In an additional, preferred embodiment, the holding element and in particular the threaded sleeve, has a collar which is supported directly or indirectly in reference to the first wall. The tension force which results from the ball stud is hereby transferred through the collar of the threaded sleeve to the outer surface of the first wall.

In an additional, preferred embodiment, the countersunk nut is indirectly supported in reference to the first wall through a collar sleeve, meaning that the countersunk nut supports itself on the collar sleeve and the hollow sleeve supports itself in reference to the first wall, which also creates a flat construction method. The countersunk nut can be tightened or loosened by means of a socket wrench.

In an additional, preferred embodiment, the cylinder head screw which is designed as the holding element, has an outer thread and the ball stud which is designed as the traction member has an inner thread which creates with the outer thread of the cylinder head screw, the threaded section which is positioned within the double-walled structure.

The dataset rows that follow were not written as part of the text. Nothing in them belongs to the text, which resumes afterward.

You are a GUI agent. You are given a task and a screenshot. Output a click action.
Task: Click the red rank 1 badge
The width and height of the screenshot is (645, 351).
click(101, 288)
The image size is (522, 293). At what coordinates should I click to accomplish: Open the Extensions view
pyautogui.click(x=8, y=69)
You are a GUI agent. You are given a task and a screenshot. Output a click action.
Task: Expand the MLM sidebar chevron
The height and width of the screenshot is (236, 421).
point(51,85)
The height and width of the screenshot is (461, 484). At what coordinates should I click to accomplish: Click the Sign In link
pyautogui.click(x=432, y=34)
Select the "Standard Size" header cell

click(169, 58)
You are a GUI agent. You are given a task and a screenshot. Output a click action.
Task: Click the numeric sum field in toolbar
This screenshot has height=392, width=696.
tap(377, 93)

The head of the cylinder head screw is almost completely countersunk in reference to the outer contour of the first wall.

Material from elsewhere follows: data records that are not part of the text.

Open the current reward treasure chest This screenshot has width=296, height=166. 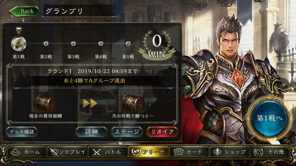coord(46,104)
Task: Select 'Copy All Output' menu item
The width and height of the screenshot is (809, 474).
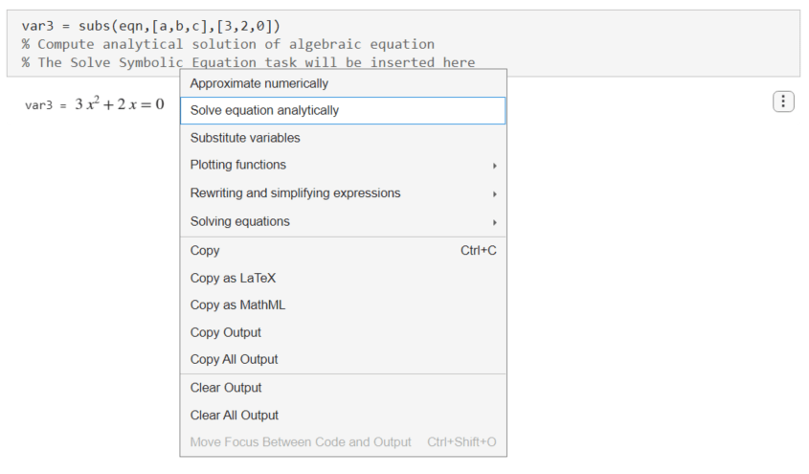Action: click(x=234, y=359)

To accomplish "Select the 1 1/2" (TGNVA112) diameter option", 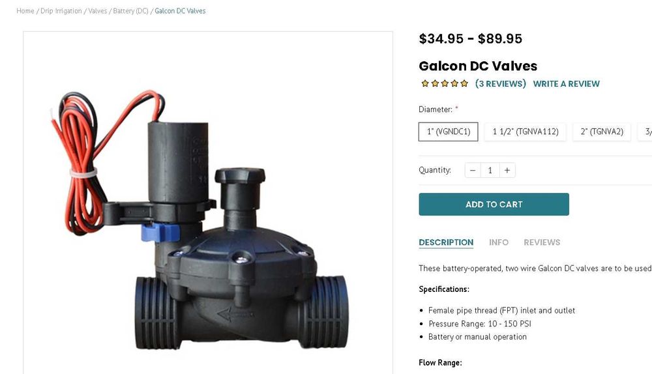I will pos(525,132).
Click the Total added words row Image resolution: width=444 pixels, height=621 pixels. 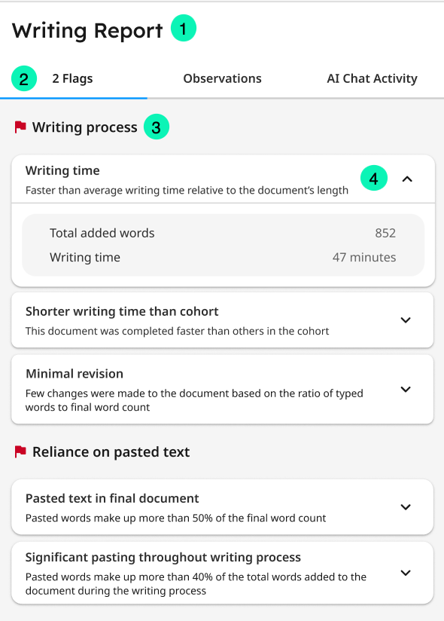pyautogui.click(x=223, y=233)
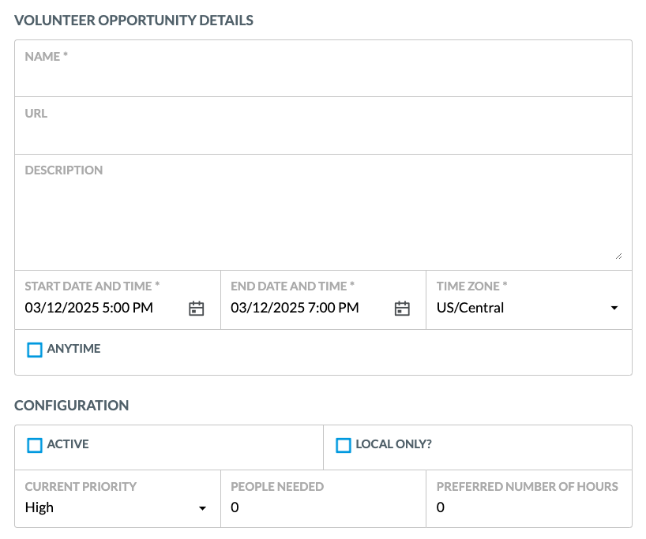Image resolution: width=646 pixels, height=539 pixels.
Task: Select the end date value 03/12/2025 7:00 PM
Action: [295, 308]
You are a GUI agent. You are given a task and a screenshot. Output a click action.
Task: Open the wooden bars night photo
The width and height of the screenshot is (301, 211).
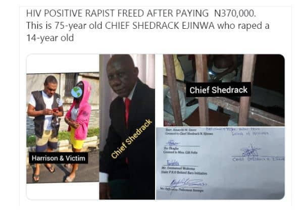224,90
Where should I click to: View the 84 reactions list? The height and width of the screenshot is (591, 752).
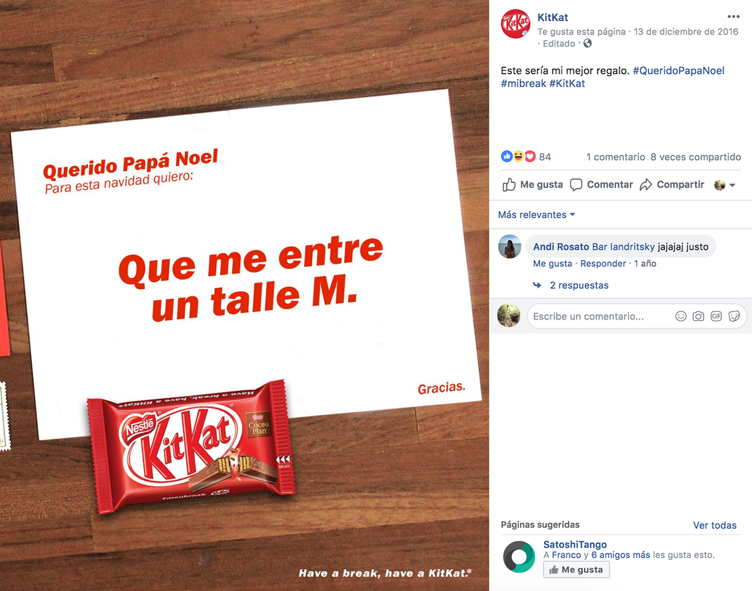coord(526,157)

In an additional, preferred embodiment, a first disc with a micro-toothed surface is positioned between the collar of the threaded sleeve, which is designed as the holding element, and the first wall and which presses into the first wall which has a softer surface. Hereby the advantage of an increase of the friction coefficient between metal and plastic is achieved. Micro toothed surfaces are already known, for instance from “Konstruktion 2013”, page 62-65 (H.Schürmann, H.Elter: Beitrag zur Gestaltung von Schraubverbindungen bei Laminaten aus Faser-Kunststoff-Verbunden), In the case of the preferred screw connection, the increase of the friction coefficient creates an increase of the friction (parallel to the wall surface) so that, during the same preload force of the traction member, a larger force couple is available for accommodating the load torque which is initiated from the outside.

In an additional, preferred embodiment, the conical sleeve has a collar which is supported relative to the second wall. Thus, axial forces of the ball stud, especially resulting from the preload with the holding element, are transferred to the second wall through the collar of the cone sleeve.

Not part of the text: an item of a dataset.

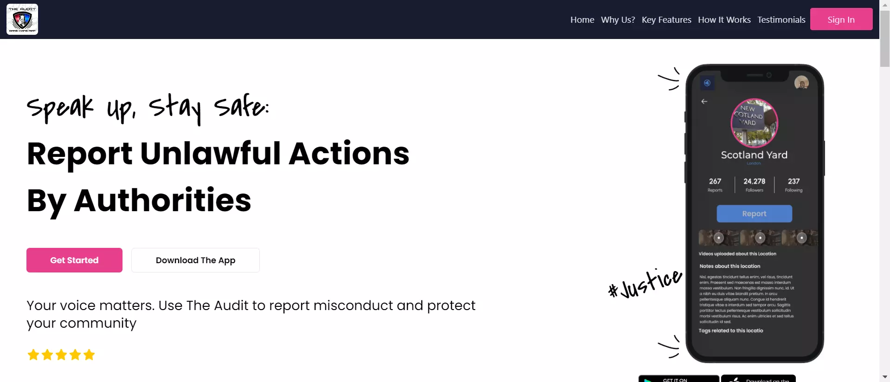Viewport: 890px width, 382px height.
Task: Tap the blue app icon in phone mockup
Action: 707,83
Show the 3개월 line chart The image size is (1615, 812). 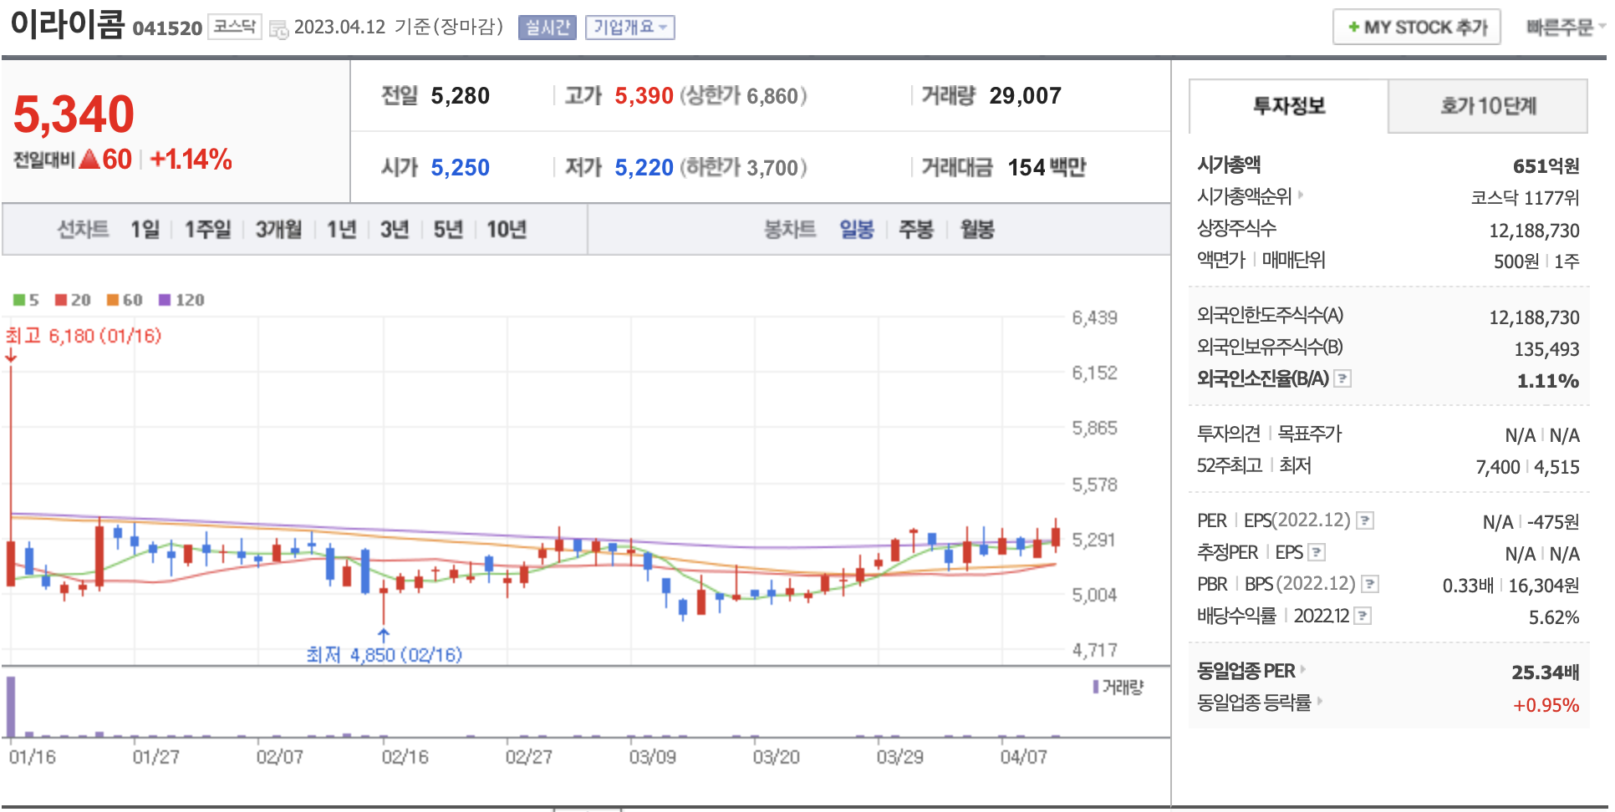[278, 230]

In an additional, preferred embodiment, a second disc with a micro-toothed surface is positioned between the collar of the cone sleeve and the second wall. Thus, the resulting friction force also creates an increase of the friction coefficient at the outer surface of the second wall, so that a larger force couple counteracts the load torque. Altogether, the load torque which is introduced through the ball stud into the multi-walled, in particular double-walled, structure is transferred by either friction-fit or also by form-fit, whereby the form-fit functions as a quasi reserve or safety, respectively, if the friction-fit fails (changes from static friction to sliding friction).

In an additional, preferred embodiment, the countersunk cylinder head screw is supported by a collar sleeve with respect to the first wall, meaning indirectly. The cylinder head screw is supported with respect to a collar of the collar sleeve, and the collar sleeve is supported by a second collar with respect to the first wall. A low profile construction is hereby achieved, which also needs little construction space from the radial view point.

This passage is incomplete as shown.